(Data begins)

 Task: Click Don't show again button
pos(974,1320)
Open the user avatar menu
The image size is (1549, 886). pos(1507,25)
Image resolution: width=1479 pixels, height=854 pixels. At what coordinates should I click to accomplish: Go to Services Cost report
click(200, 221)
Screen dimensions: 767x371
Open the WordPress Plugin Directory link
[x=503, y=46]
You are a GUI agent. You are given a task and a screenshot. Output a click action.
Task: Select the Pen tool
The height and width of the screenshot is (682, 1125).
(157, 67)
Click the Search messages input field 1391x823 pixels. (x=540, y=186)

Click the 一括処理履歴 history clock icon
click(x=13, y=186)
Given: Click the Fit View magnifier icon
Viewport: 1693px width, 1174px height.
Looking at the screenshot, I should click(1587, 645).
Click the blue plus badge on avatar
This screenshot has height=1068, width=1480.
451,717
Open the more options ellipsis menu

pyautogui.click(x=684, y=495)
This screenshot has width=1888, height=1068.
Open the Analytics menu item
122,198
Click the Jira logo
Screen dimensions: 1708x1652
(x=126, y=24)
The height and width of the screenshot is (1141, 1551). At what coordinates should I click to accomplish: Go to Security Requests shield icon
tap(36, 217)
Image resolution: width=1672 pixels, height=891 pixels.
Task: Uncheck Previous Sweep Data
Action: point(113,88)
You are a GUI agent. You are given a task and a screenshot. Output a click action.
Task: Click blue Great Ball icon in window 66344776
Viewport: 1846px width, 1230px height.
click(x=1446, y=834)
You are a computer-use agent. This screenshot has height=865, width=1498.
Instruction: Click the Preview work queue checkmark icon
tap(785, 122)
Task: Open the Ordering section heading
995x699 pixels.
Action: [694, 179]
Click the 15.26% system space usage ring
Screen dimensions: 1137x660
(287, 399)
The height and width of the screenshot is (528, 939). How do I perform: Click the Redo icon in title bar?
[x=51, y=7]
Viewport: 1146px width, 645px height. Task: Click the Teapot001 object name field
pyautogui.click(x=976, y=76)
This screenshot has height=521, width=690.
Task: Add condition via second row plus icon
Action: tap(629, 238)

(Data ends)

- **Task prompt**
An exact copy of the lines above between the line holding "The height and width of the screenshot is (682, 1125)." and the line holding "Given: Click the Fit View magnifier icon", inclusive, is the whole answer.

- **Solution**
The height and width of the screenshot is (682, 1125).
(157, 67)
Click the Search messages input field 1391x823 pixels. (x=540, y=186)

Click the 一括処理履歴 history clock icon
click(x=13, y=186)
Given: Click the Fit View magnifier icon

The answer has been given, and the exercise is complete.